The cluster includes five children under the age of one who have ties to KinderCare Learning Center, 929 E. Palatine Rd. Two of the five children have been confirmed to have measles. Test results for the three remaining are still pending.
All five are from Cook County, the Chicago Sun-Times reports.
The source of infection for the children is not immediately known, the Illinois Department of Public Health and Cook County Department of Public Health said in a statement.
All students, staff and faculty have been notified and anyone who has not received the measles, mumps and rubella (MMR) vaccine has been instructed to stay at home and away from unvaccinated children for the next 21 days, the statement said.
A spokesperson for the KinderCare Learning Center could not immediately be reached.
More details are expected at a Cook County Department of Public Health press conference at 1 p.m. Thursday.

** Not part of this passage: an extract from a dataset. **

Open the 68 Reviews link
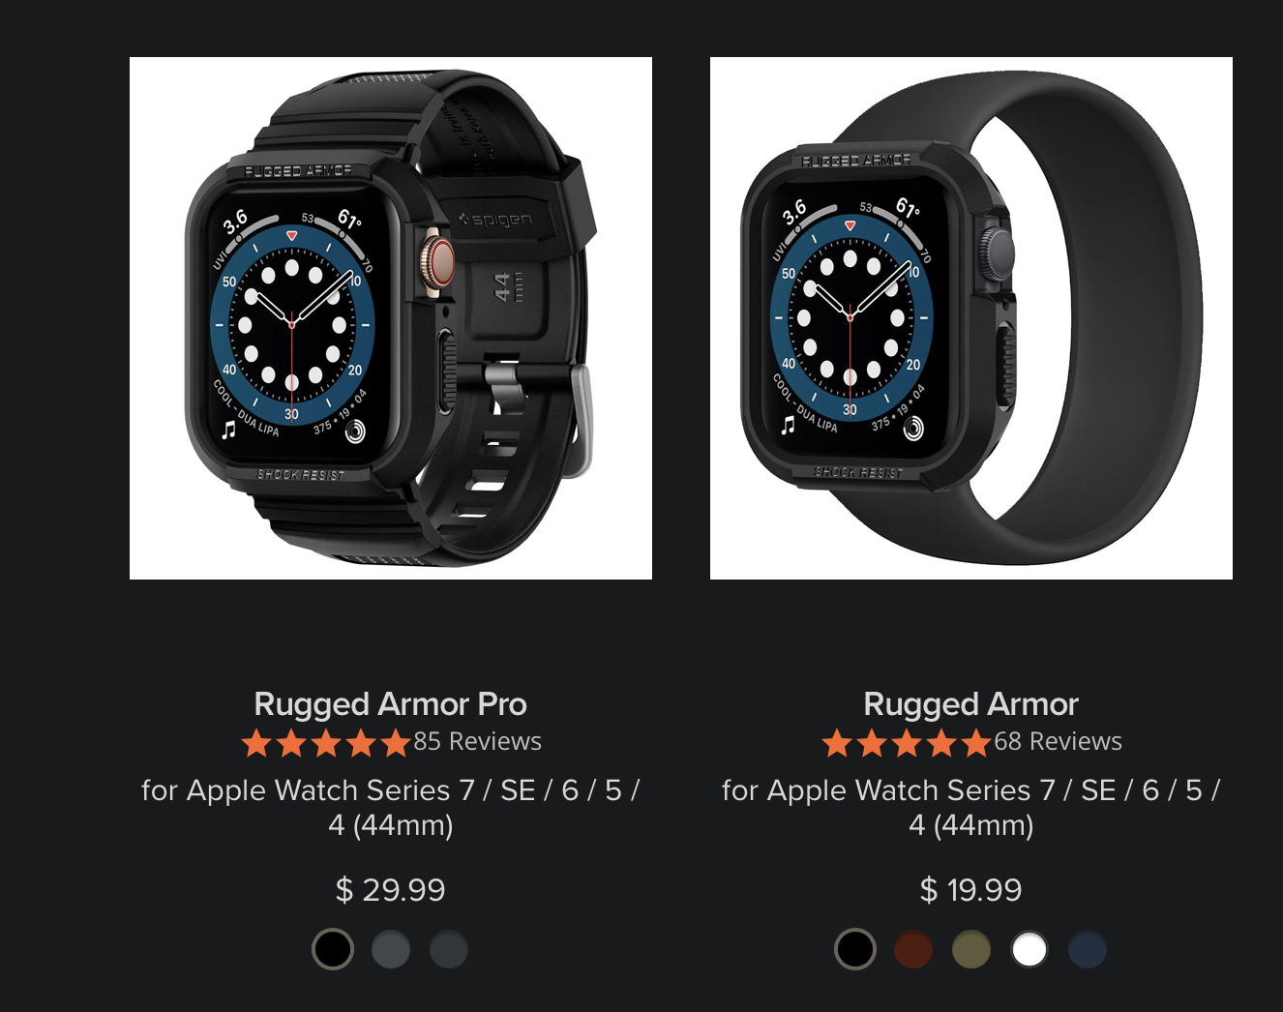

A suburban Cook County resident was reported last week as this year’s first confirmed case of measles in Illinois.
State and county officials warned that other people could have been exposed to the highly contagious respiratory illness because of that Cook County resident at three locations: Northwest Community Hospital in Arlington Heights; Supermercado Guzman in Palatine and Vista Clinic, also in Palatine.
Measles is a highly contagious respiratory disease. The CDC says children should be given the first dose of MMR vaccine at 12 to 15 months of age. The second dose should be given 4 weeks later, but is usually given before the start of kindergarten at 4 to 6 years of age.